This evening, after today’s adventures, I looked back on the blog to just over 11 months ago, to the last video I have of Cooper working in the Rally Obedience ring. It was a big day. He’d just won his show championship at the Rose City Classic, and that same day, he qualified in his 2nd Rally Novice trial.

That old video is vintage Cooper: happy to go along, but really distractible. From moment to moment, he might be paying attention to what we’re doing in the Rally ring, but on the other hand, he might be more interested in something on the floor, something going on outside the ring, something that the judge is doing, some noise he’s hearing from across the room.

In that show, he earned a 86 out of 100 — a not-horrible qualifying score. We went into the Rally Novice ring one more time, the next month. We qualified with a 90, and that third pass earned Cooper his Rally Novice title.

At that point, I switched to competition Obedience. I wanted Cooper to earn a Companion Dog (CD) Obedience title so he could qualify for the AKC All-Around Irish Water Spaniel award. He earned that last March, and that was the last time I had Cooper in any kind of Obedience competition. I started working with Tooey instead.
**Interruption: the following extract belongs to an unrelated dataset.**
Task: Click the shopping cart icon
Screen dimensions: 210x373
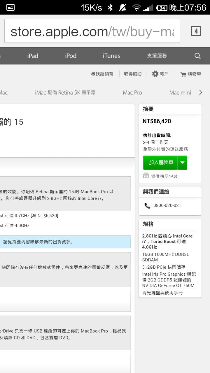Action: (x=183, y=74)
Tooey is different from Cooper. When Cooper doesn’t understand what he’s supposed to do, he just tries something, anything — whatever seems most likely or most fun at that moment. Tooey, on the other hand, is serious and not totally self-confident. She wants to do it right, and when she doesn’t understand what she’s supposed to do, she gets a bit anxious.
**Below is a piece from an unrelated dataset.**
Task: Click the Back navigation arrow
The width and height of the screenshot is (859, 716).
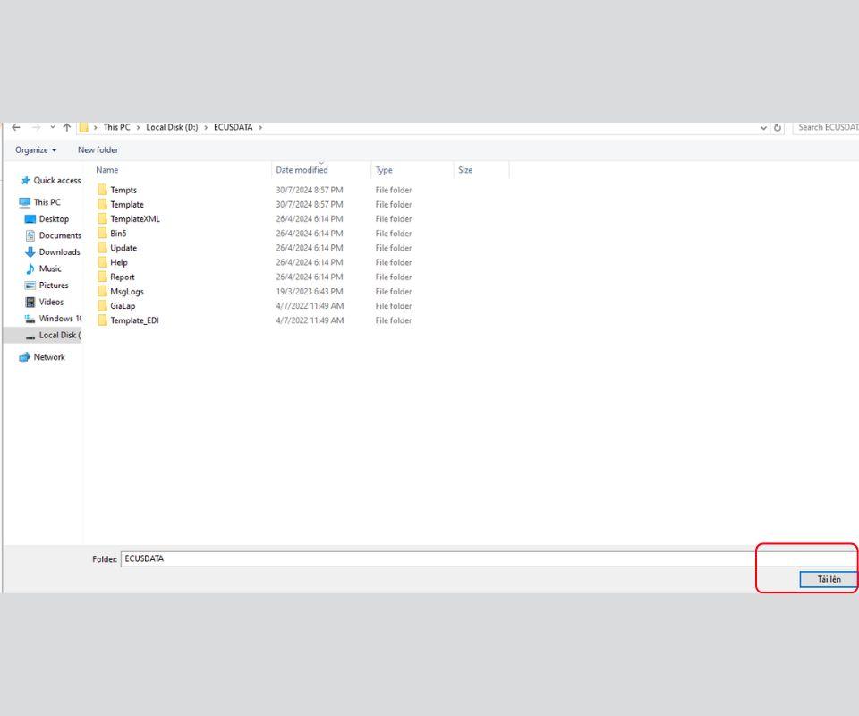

I wanted to lighten up things for Tooey, so I started to take her to a Rally Obedience class. You can talk to and encourage your dog during a Rally trial, and there’s a lot of action and movement — I thought that might make it more fun and less anxiety-producing for Tooey. I took Cooper along to class just for the heck of it, and guess what? It turns out he loves Rally Advanced. Unlike Rally Novice, it’s off leash, you get to jump over things once in a while, and the moves are just a little more complicated.

He’s been doing so well in class that I took a deep breath and entered Cooper in his first Rally Advanced trial. It’s scheduled in just over two weeks, at the Western Washington Cluster of dog shows in Puyallup. We definitely need practice. The class we’ve been taking is run something like a real trial, but to get even closer to a real trial experience, I wanted to find a match — a practice trial that is run just like the real thing so that both dog and handler can have the experience at less cost and no risk.

So I was thrilled to find a match put on today by the Silver Falls Kennel Club in Rickreal, Oregon, just south of Salem. And I was lucky to find a bystander who was willing to video it for me.

We did OK — the judge even said that had it been a real trial, we would have qualified. As you can see from the video, there were 16 stations*. I was glad there was a “Send Over Jump” (#103) because that’s Cooper’s favorite. I was hoping that one station would be an “Offset Figure 8” (#108), where the team has to go around traffic cones in a figure 8 pattern while ignoring bowls of food and toys, but no such luck. But there was a “Halt Stand Dog Walk Around” (#105), where the team stops, the dog sits, then stands, and then stays standing while the handler walks in a circle around the dog. That’s been a hard one for Cooper, and he didn’t do it perfectly today, either — but he didn’t fail it, either.

I was glad for the video because watching it, I can see that on the call “Dog Front — Finish Left” (#14) station, Cooper returned to my left side, but pretty much sat in the heel position. In that station, the dog is not supposed to sit before moving forward with the handler. I’m going to have to work on that one. And I encountered a station I’ve never done before, the “Halt About U Turn and Forward” (#102), so that was good practice for both of us.

Cooper is still my boy Cooper, though. In today’s video, you can see him paying much better attention to what we’re doing in the Rally ring, but sometimes he still gets distracted by something on the floor or the chair, something going on outside the ring, something that the judge is doing, or some noise from across the room.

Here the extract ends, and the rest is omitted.